◆ **Task to complete**
The full listing should be set down again precisely.

◆ **Records supplied**
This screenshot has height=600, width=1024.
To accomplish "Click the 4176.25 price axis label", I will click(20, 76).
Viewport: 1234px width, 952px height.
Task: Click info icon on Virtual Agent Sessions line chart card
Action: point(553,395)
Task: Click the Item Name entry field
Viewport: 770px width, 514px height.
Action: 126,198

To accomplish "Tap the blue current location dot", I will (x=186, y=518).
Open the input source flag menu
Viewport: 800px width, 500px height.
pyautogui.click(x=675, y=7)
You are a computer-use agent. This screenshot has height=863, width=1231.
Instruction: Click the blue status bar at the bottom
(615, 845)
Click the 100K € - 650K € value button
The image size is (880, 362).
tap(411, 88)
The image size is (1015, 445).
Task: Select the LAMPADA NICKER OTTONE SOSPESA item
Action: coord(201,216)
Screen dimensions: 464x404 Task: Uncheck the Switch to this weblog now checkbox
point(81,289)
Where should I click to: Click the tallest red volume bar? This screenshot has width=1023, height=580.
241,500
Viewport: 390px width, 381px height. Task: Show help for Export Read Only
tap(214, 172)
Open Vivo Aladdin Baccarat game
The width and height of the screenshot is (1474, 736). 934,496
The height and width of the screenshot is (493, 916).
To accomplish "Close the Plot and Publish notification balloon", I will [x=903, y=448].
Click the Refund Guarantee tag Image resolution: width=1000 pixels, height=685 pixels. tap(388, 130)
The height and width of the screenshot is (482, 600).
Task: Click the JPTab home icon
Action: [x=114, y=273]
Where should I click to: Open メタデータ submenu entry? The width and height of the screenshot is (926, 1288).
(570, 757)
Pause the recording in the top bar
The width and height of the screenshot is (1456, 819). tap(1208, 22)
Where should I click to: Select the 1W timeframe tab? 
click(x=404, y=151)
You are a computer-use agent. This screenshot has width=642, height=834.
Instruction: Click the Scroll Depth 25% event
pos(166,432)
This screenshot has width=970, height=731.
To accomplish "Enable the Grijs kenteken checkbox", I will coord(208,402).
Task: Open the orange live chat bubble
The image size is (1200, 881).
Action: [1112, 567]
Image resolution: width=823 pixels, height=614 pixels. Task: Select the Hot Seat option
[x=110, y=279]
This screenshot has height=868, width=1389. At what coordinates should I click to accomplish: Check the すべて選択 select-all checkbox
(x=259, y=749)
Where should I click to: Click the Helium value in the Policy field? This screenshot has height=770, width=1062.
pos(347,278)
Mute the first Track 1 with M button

◆ **Answer**
This screenshot has height=600, width=1024.
To accomplish "Click the 4176.25 price axis label", I will click(20, 76).
Viewport: 1234px width, 952px height.
Task: Click info icon on Virtual Agent Sessions line chart card
Action: point(553,395)
Task: Click the Item Name entry field
Viewport: 770px width, 514px height.
Action: 126,198

To accomplish "Tap the blue current location dot", I will (x=186, y=518).
Open the input source flag menu
Viewport: 800px width, 500px height.
pyautogui.click(x=675, y=7)
You are a computer-use agent. This screenshot has height=863, width=1231.
Instruction: Click the blue status bar at the bottom
(615, 845)
Click the 100K € - 650K € value button
The image size is (880, 362).
tap(411, 88)
The image size is (1015, 445).
Task: Select the LAMPADA NICKER OTTONE SOSPESA item
Action: coord(201,216)
Screen dimensions: 464x404 Task: Uncheck the Switch to this weblog now checkbox
point(81,289)
Where should I click to: Click the tallest red volume bar? This screenshot has width=1023, height=580.
241,500
Viewport: 390px width, 381px height. Task: Show help for Export Read Only
tap(214, 172)
Open Vivo Aladdin Baccarat game
The width and height of the screenshot is (1474, 736). 934,496
The height and width of the screenshot is (493, 916).
To accomplish "Close the Plot and Publish notification balloon", I will [x=903, y=448].
Click the Refund Guarantee tag Image resolution: width=1000 pixels, height=685 pixels. tap(388, 130)
The height and width of the screenshot is (482, 600).
Task: Click the JPTab home icon
Action: [x=114, y=273]
Where should I click to: Open メタデータ submenu entry? The width and height of the screenshot is (926, 1288).
(570, 757)
Pause the recording in the top bar
The width and height of the screenshot is (1456, 819). tap(1208, 22)
Where should I click to: Select the 1W timeframe tab? 
click(x=404, y=151)
You are a computer-use agent. This screenshot has width=642, height=834.
Instruction: Click the Scroll Depth 25% event
pos(166,432)
This screenshot has width=970, height=731.
To accomplish "Enable the Grijs kenteken checkbox", I will coord(208,402).
Task: Open the orange live chat bubble
The image size is (1200, 881).
Action: [1112, 567]
Image resolution: width=823 pixels, height=614 pixels. Task: Select the Hot Seat option
[x=110, y=279]
This screenshot has height=868, width=1389. At what coordinates should I click to accomplish: Check the すべて選択 select-all checkbox
(x=259, y=749)
Where should I click to: Click the Helium value in the Policy field? This screenshot has height=770, width=1062.
pos(347,278)
Mute the first Track 1 with M button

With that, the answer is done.